Joyce King has had a good winter. Her home, in the east end of Glasgow, is now warm and comfortable, and that's very different from what she's used to.
For years her upstairs bedrooms were too cold to sleep in during winter months. Now, there's no reason for her to stay on the ground floor.
"Its great to be able to live the way you should be living, instead of coming up here, chittering. You could see your breath when you came up here," she said.
Joyce's two-bedroom home in Carntyne was constructed after the war, during a boom in council house building. Its design was basic, and the house was cold and draughty in the winter. She points to the foot of the staircase.
"This is where I used to put the curtain up, every winter, just to save the draught that was coming down the stairs. I used to put a curtain up, full length, to keep the heat down here, because it was absolutely frozen. I practically moved downstairs, and slept on the settee.
"But what a difference now. The whole house is the same temperature to walk about. It's absolutely brilliant."
Snug and comfortable
Last year, Joyce King's landlord, Glasgow Housing Association (GHA) gave her home a complete makeover: new insulation to its attic, walls and floors, new roof tiles, over-cladding for the exterior, and a new and efficient central heating system.
The effect has been dramatic, not least on her heating costs. Last winter, Joyce would spend up to £7 a day, trying and failing to keep her house warm. Now she needs to put the heating on for just two hours a day, to keep her home snug and comfortable. She says her fuel bill has fallen sharply.
GHA took control of Glasgow's 40,000 council houses in 2003. Since then it says its spent £1.2bn on improving thousands of homes like Joyce King's, to deal with the legacy of poor housing, and decades of under-funding.
Its efforts to improve the energy efficiency of Scottish homes coincided with sharp rises in fuel bills across the UK, as energy prices rose year-on-year.
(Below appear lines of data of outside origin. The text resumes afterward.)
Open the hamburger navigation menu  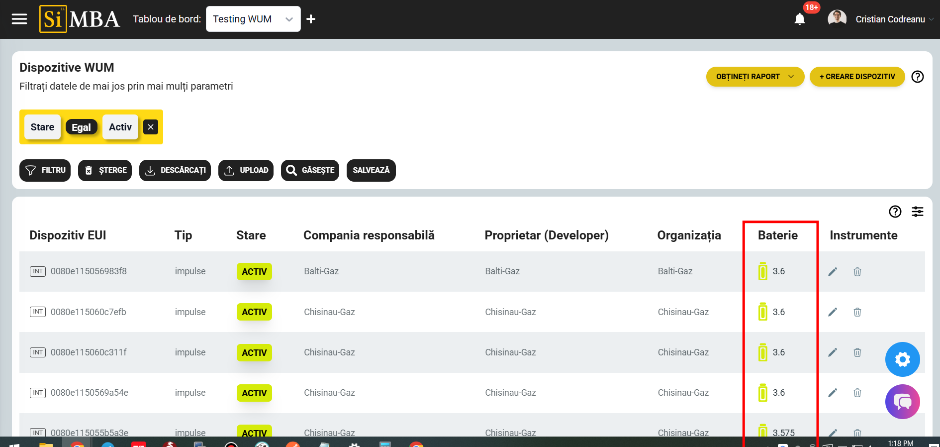click(x=19, y=19)
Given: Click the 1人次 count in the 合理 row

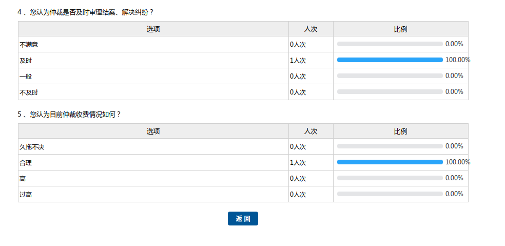Looking at the screenshot, I should (298, 163).
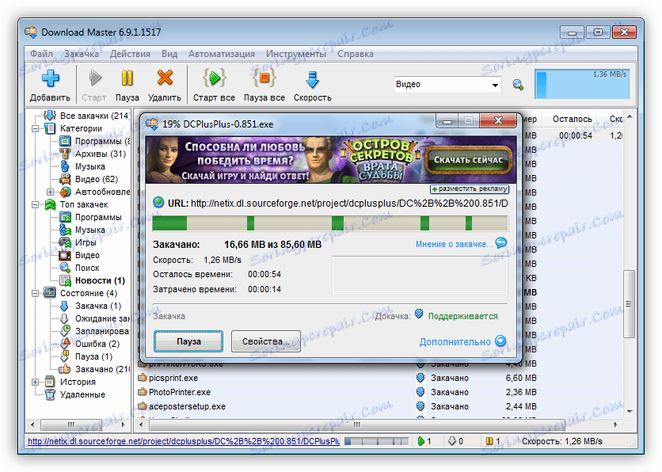The width and height of the screenshot is (662, 472).
Task: Expand the Автообновление tree node
Action: [x=49, y=191]
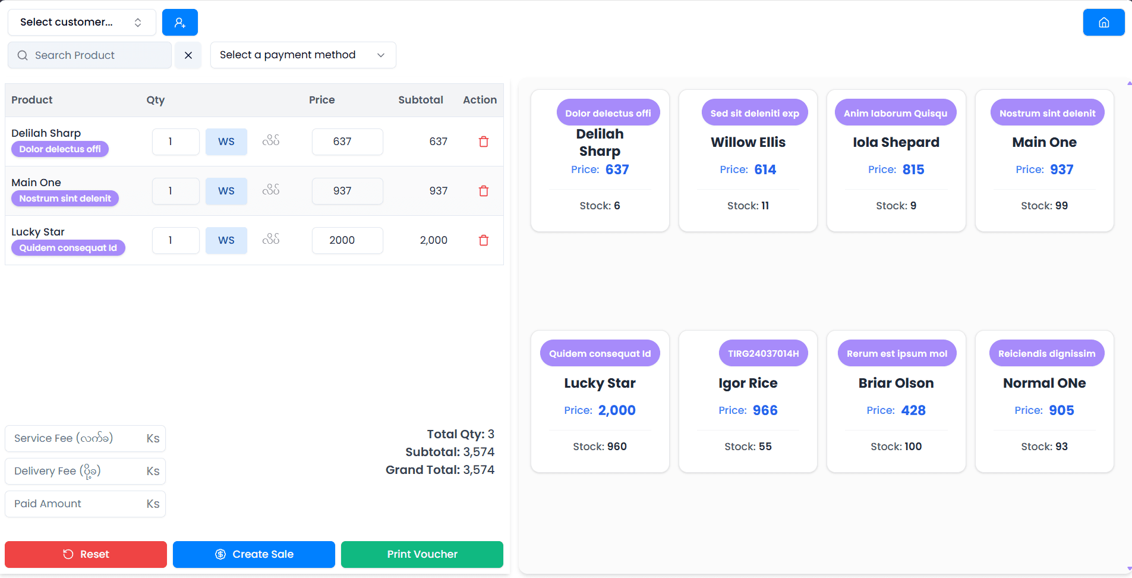This screenshot has height=578, width=1132.
Task: Clear product search with X icon
Action: point(188,55)
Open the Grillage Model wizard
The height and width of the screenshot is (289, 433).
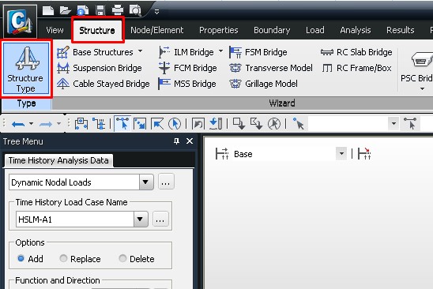tap(263, 84)
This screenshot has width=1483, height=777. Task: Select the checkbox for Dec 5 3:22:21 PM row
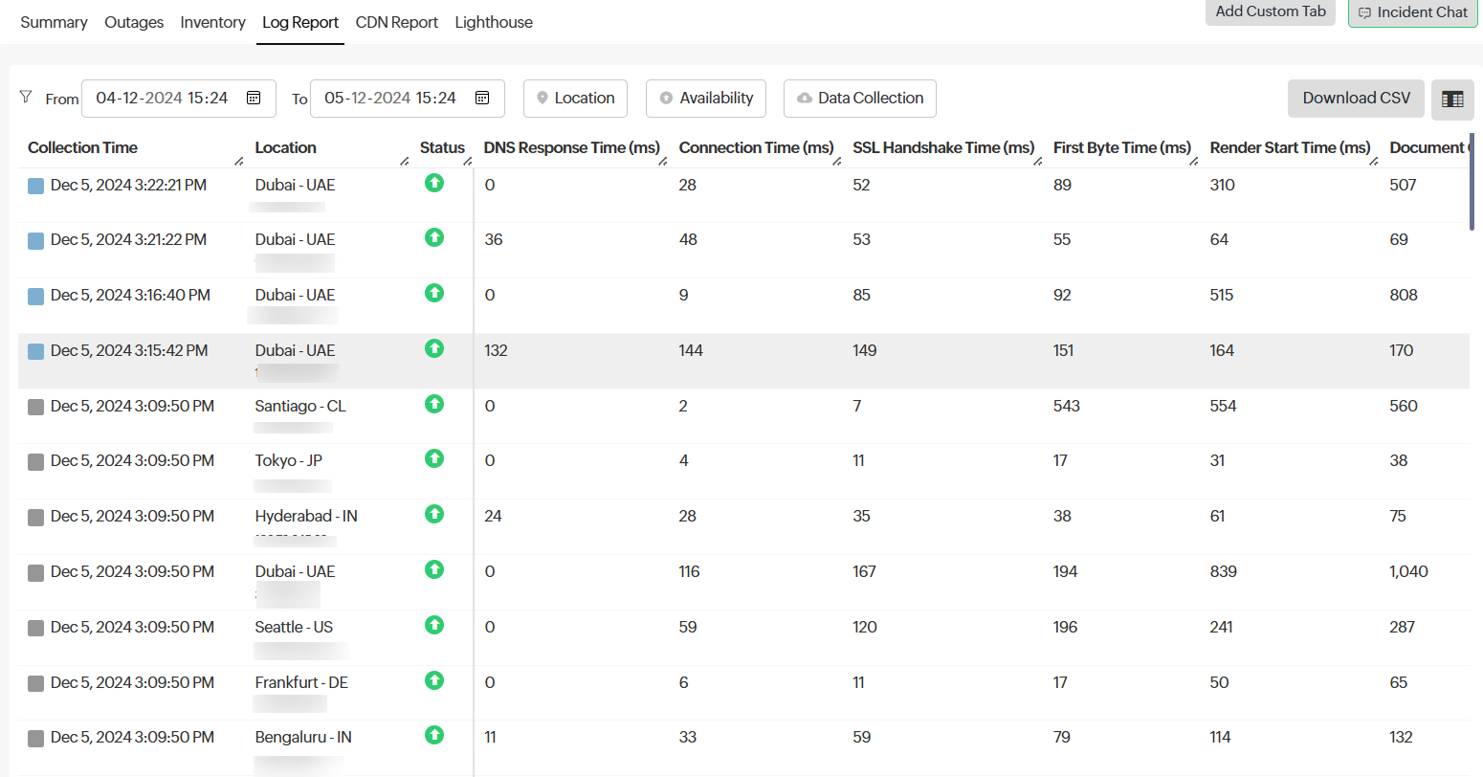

That's something that executive director Alec McGuire, who's in charge of the repair and maintenance programmes is well aware of.
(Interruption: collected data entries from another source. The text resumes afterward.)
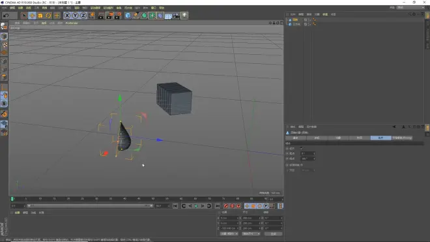Click the Light bulb object icon

(184, 16)
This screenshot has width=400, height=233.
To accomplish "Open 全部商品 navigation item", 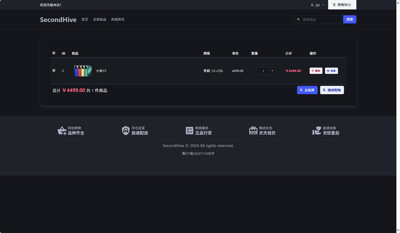I will (100, 20).
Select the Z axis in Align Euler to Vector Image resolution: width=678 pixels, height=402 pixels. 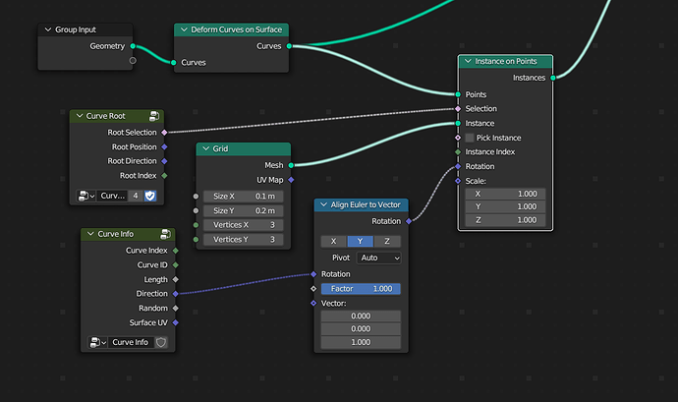(387, 242)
"One of the challenges is to make the properties as energy-efficient as possible," he said.
"At the same time as that £1.2bn of investment, the frustrating thing is energy prices went up by 150%. So think about the impact that could have had, if energy prices had been much flatter than that.
"However I think it makes it even more worthwhile, when energy prices are increasing year on year, this will stand the test of time going forward, and the tenants will have a fighting chance of keeping their home warm and dry, and will be able to afford those bills."
Across Scotland, many householders are following suit, in a bid to reduce their energy bills.
About 90,000 homes have had new loft and cavity wall insulation in the last two years, funded by local authorities, and by the Scottish and UK governments. This improved insulation should help cut many fuel bills, and reduce CO2 emissions.
Between 2011 and 2012, the proportion of houses rated "good" on the national scale for energy efficiency rose.
But as fuel bills rise, challenges remain. According to a study released by the charity Turn2us, households in the UK are facing a growing gap between the energy bills they need to pay and what they can afford.
The charity warns that rising energy costs are having a severe impact on people's lives.
Despite those rising fuel bills, it seems fewer customers are switching energy supplier than in the past.
According to UK government statistics, the number of households moving from one energy firm to another has fallen steadily since 2008.
Trisha McAuley, director for Scotland at Consumer Futures says a a lack access to the internet and banking services holds back those who really need to switch.
"We think there is still a point in switching," she said.
"However research tells us that consumers aren't seeing much difference between suppliers, and that's putting them off from switching. Less and less of us are doing it. But we live in really bad economic times, and there is money and savings to be had.
"Its just knowing how to go about it. What we find is the people who switch least are the people who are really fuel poor, and who could make the greatest benefits from saving by switching supplier, but its very hard for them to know where to turn and how to do it properly."
With fuel bills likely to rise in the years ahead, households may face a growing challenge, as they try to keep the lights and heating on, at a price they can afford. And governments' efforts to reduce fuel poverty are likely to specially target those most in need of help.